# [ACTIVITY]
Every line below that includes "Smileys" counts toward the total. Report that total alone.

==================================================

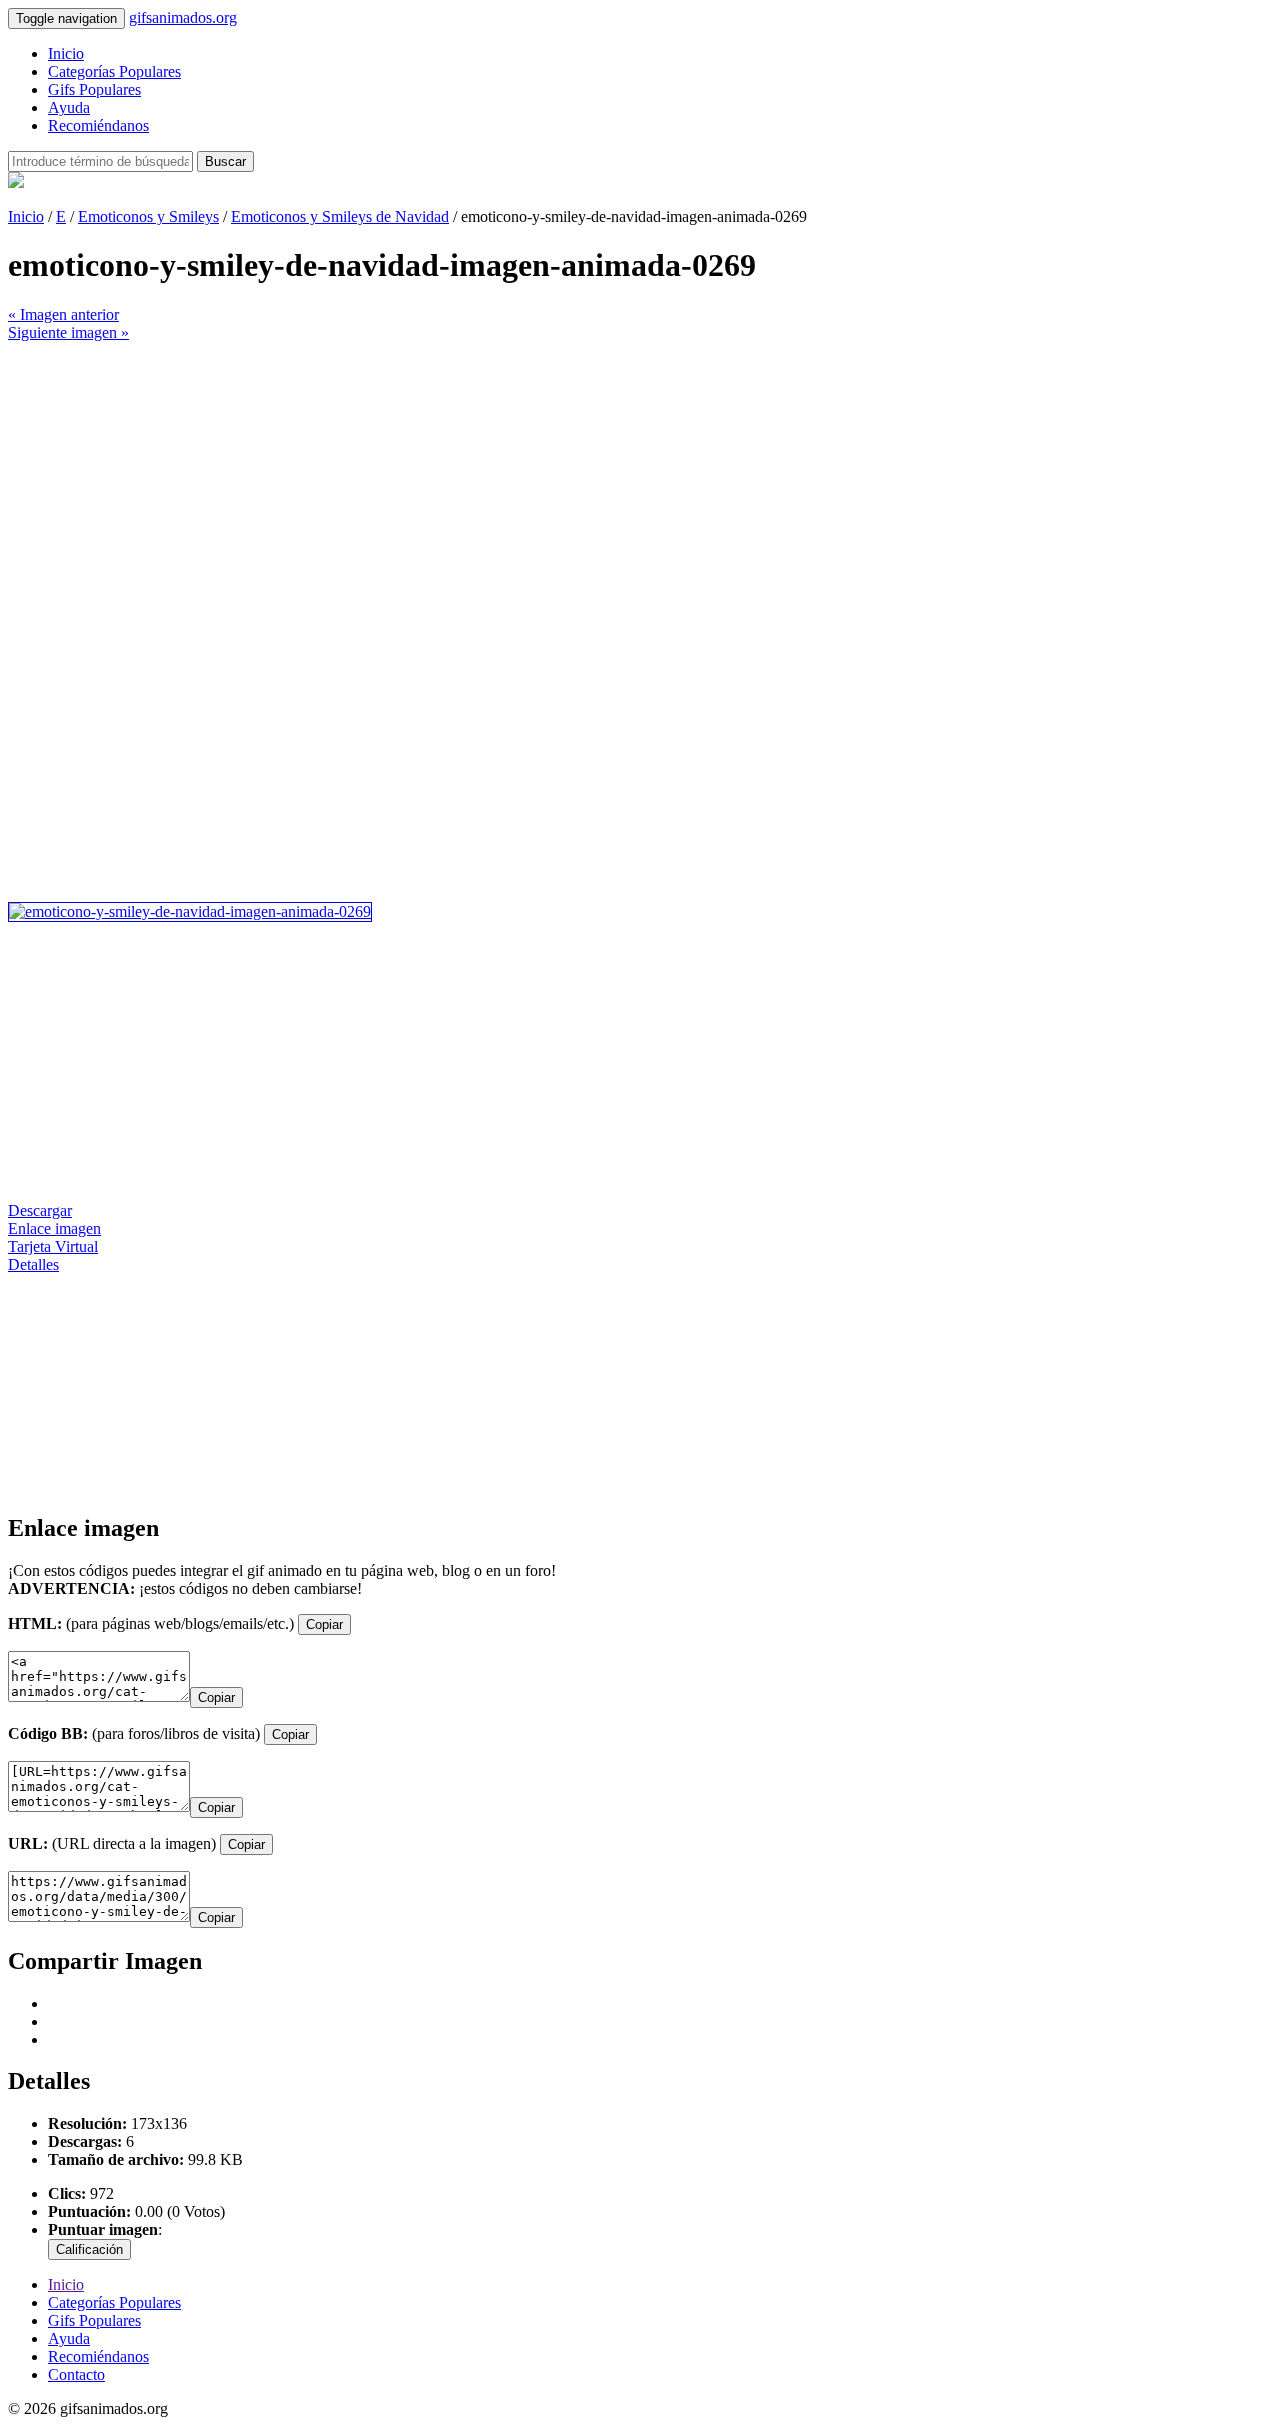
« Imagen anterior (63, 314)
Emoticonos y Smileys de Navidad (340, 216)
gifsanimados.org (183, 17)
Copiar (324, 1624)
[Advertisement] (608, 482)
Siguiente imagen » (68, 332)
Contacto (76, 2374)
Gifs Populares (94, 89)
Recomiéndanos (98, 125)
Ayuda (69, 107)
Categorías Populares (114, 71)
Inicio (66, 53)
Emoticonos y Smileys (148, 216)
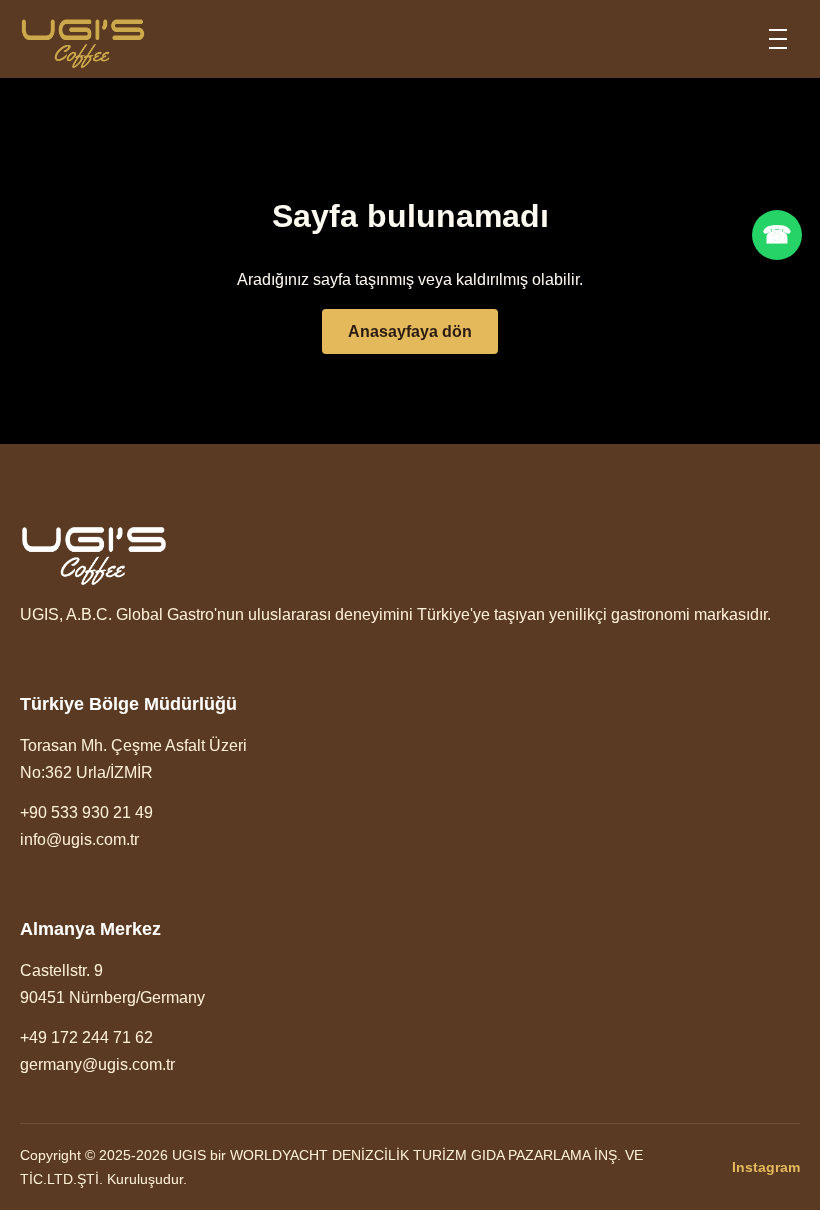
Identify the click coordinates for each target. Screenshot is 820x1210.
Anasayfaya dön (410, 331)
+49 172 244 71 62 (86, 1037)
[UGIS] (83, 39)
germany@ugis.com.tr (97, 1064)
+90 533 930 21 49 (86, 812)
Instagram (766, 1167)
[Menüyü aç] (778, 39)
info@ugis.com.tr (79, 839)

==================================================

# [EXERCISE RESPONSE]
2